Using a "Defective" Grantor Trust in the Sale of Family Business
Problem:
The husband and wife owners of a family business wanted to sell it. At the same time, they wanted to begin implementing their estate plan by making lifetime asset transfers to their children. They wanted to do this with the minimum of gift tax liability, and at the same time make sure that the gifted assets are entirely removed from their own estate (to lower their own eventual estate tax liability).One method:
With the help of an estate planning attorney, this family might utilize a "defective" grantor trust, which is one type of irrevocable (unchangeable) trust, offering an opportunity to transfer family wealth to successor generations, using asset valuation discounting techniques to significantly reduce the current gift tax which will be paid when the parents "gift" their property into the grantor trust, for the benefit of their heirs.Normally, income of an irrevocable trust is taxable to the trust or to the beneficiaries of the trust (in this case, the children). In a grantor trust, however, the trust income is taxed to the creator of the trust (called the grantor or settlor).

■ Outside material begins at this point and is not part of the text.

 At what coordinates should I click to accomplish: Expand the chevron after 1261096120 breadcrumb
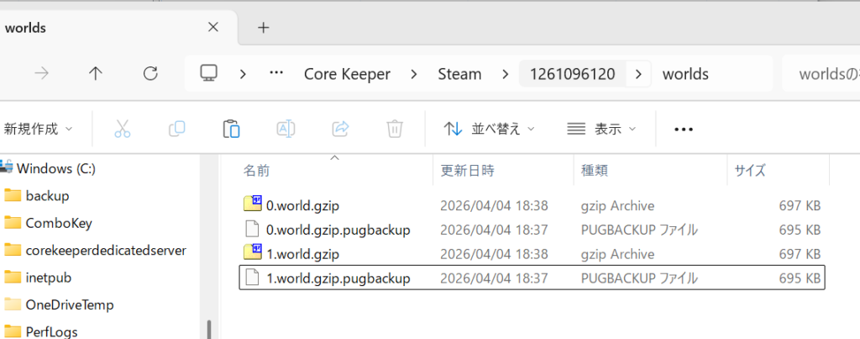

This is how it might work: before completing the sale of a successful family business, the husband and wife transfer a gift of a minority ownership interest in the business (in the form of stock or a partnership interest) to a newly-created grantor trust. The trust is established for the benefit of the taxpayers’ children and possibly their grandchildren. These are the beneficiaries.
Upon the transfer of the minority ownership interest to the trust, the grantors / settlers (the parents) must pay gift tax, required because the transfer and the trust are irrevocable. But because certain discounts will be applied to the value of the transferred property (based on lack of marketability and lack of control), the taxable value of the gift will be discounted by approximately 35% to 50%, or more. So, while a gift to the trust is made of, say, $100, for purposes of assessing gift tax, the grantors will pay tax on a gift valued at $50 to $65. But they will have reduced their own taxable estate by the full $100.
After the gift is completed, the trust will act as one of the business owners/partners at the time the business is sold. The trust will receive its share of the proceeds and invest them for the benefit of the children and any other beneficiaries. Thereafter, the grantors are responsible for the payment of income taxes on trust income. The income tax paid by the grantors acts as an additional gift to the beneficiaries, because no income tax is charged against the trust, and it can re-invest its income, or distribute all or part of it to the beneficiaries.
If the grantor trust document is carefully drafted to be "defective," the assets in the trust which generate income will be excluded from the grantor’s estate. There are several ways to create a "defective" trust, all involving specificity as to the rights and restrictions on the grantor’s use and control over the trust assets.
Of interest to many is the option of creating within the trust the provision that the grantor may re-acquire trust assets in a fair trade. This provision, in and of itself, constitutes a "defect," and may be of value to the grantor in a business context, particularly where trust assets appreciate, since the grantor secures a new stepped-up cost basis in the acquired trust assets, and avoids capital gains liability for any appreciation that has occurred during the time the assets were owned by the trust.